Recordaram a última vez em que tinham se visto: num domingo, também na
casa de Júlio. Como em quase todas as tardes de domingo, eles se reuniam para
ensaiar a banda que um dia se transformaria em sucesso nacional e, quem sabe,
até internacional. Bastava, para isso, que as pessoas finalmente sacassem que
as músicas deles eram infinitamente melhores do que tudo o que havia no mercado
na época. Enquanto não eram descobertos, eles ensaiavam, ou pelo menos chamavam
de ensaios aquelas reuniões dominicais no apartamento de Júlio, regadas a
litros de álcool e a razoáveis quantidades de qualquer tipo de droga que
eventualmente fosse disponibilizada a cada encontro. guitar-player
Aliás,
Jeremias lembrava bem daquele último ensaio que fez com Júlio, anos atrás.
Estavam só os dois passando algumas músicas, quando chegou um tal de Murilo,
que Júlio havia conhecido alguns dias antes. O sujeito tocava guitarra, e
tocava bem, como demonstrou quando começou a ensaiar com eles. Só que, de
repente, ele parou, abriu um pacote de cocaína, separou uma parte e perguntou
se tinha água destilada. Era lógico que não havia água destilada ali, na
verdade não havia nem água filtrada, já que Júlio nunca se dera ao trabalho de
instalar um filtro no buraco que chamava de cozinha.
–
Destilada não tem, mas você pode ferver, tem panela aí, disse Júlio.
–
Não precisa não, eu dou um jeito aqui mesmo, respondeu Murilo, que em fração de
segundos estava tirando sangue da veia de seu braço esquerdo com uma seringa
que pareceu ter surgido por mágica em suas mãos. Completada a operação, Murilo
foi até a cozinha e trouxe uma colher, onde depositou o sangue retirado de seu
braço. Depois jogou a cocaína na colher e mexeu o sangue com dedo. A seguir,
sugou a mistura com a seringa, balançou um pouco e injetou em seu braço.
Enquanto
Murilo batia a porta do apartamento, depois de ter se despedido pedindo
desculpas pelo “vacilo, mas não deu pra segurar”, Jeremias e Júlio ainda
estavam de boca aberta, tentando assimilar o que havia acontecido. Não voltaram
a tocar.
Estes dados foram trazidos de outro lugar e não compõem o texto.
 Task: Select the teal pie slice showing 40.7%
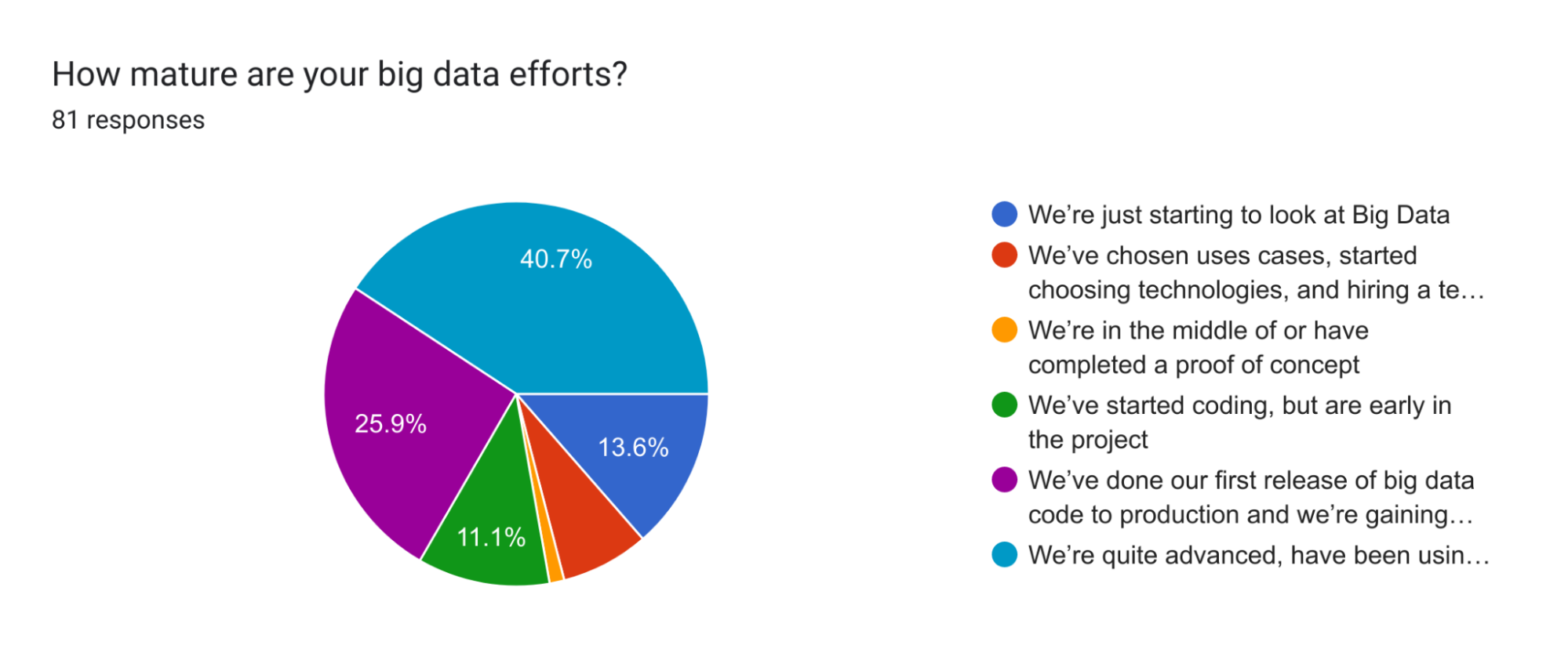549,298
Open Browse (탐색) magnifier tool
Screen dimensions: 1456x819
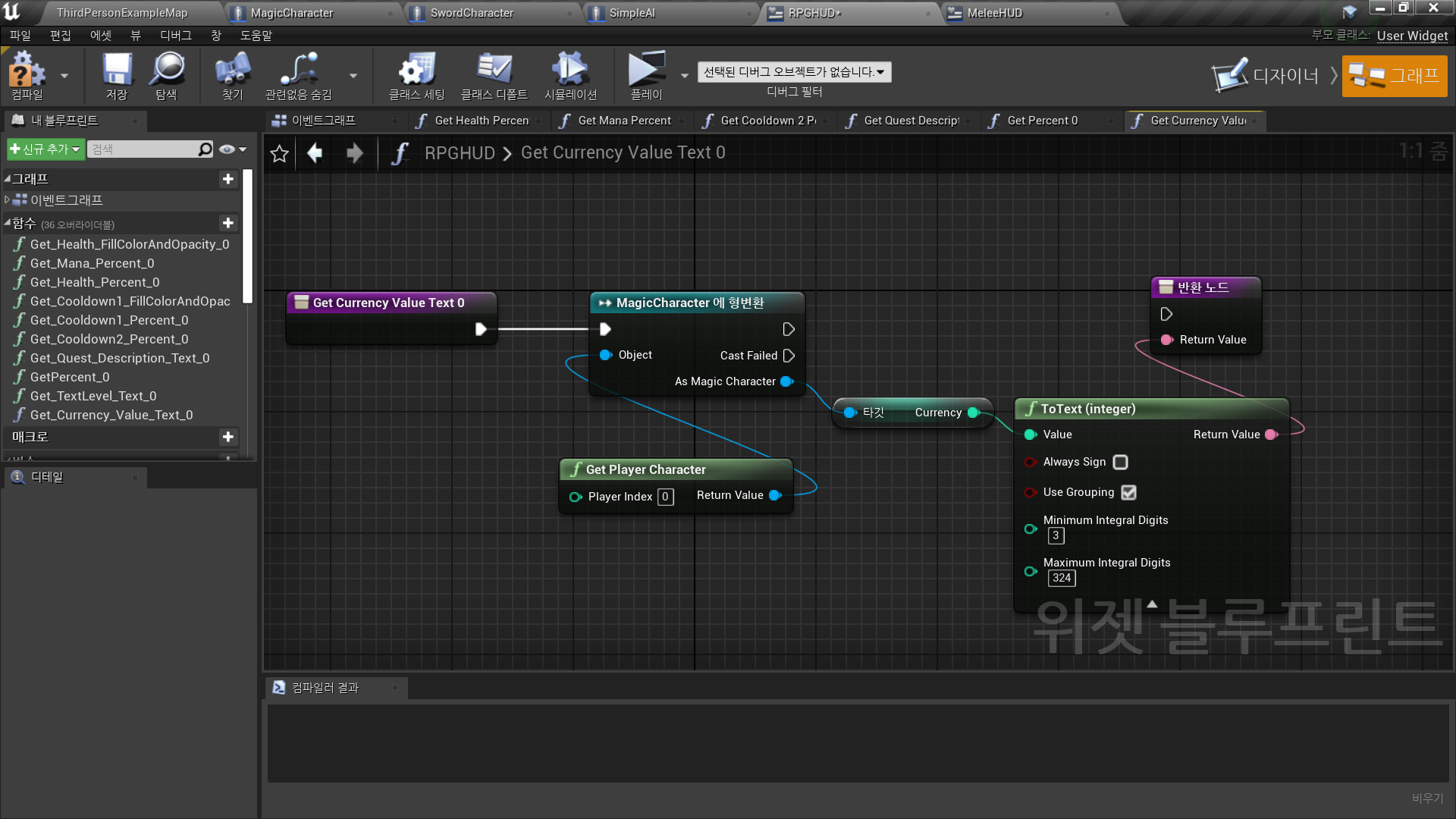pos(167,70)
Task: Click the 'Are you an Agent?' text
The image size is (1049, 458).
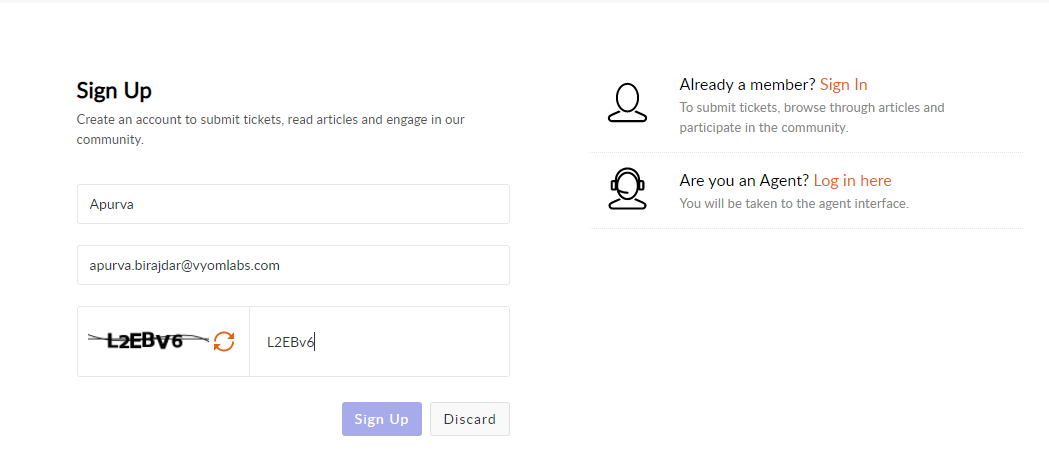Action: click(x=745, y=181)
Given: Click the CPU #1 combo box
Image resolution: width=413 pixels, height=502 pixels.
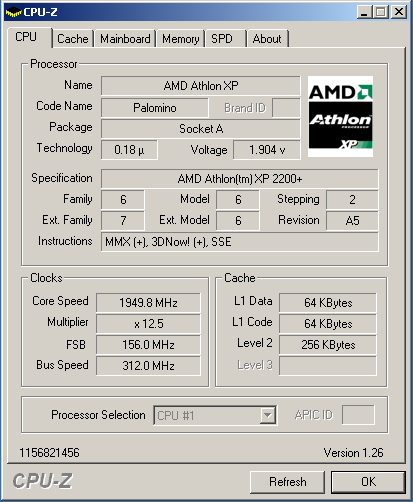Looking at the screenshot, I should coord(215,415).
Desceram e foram para um bar encher a cara.
Depois
de relembrar essa história junto com Júlio, Jeremias começou a reparar um pouco
melhor onde estava. Talvez estivesse delirando, mas tudo dentro daquele
apartamento parecia, depois de tantos anos, estar exatamente igual àquele dia
em que Murilo devolveu seu sangue às suas veias, após adicionar cocaína nele.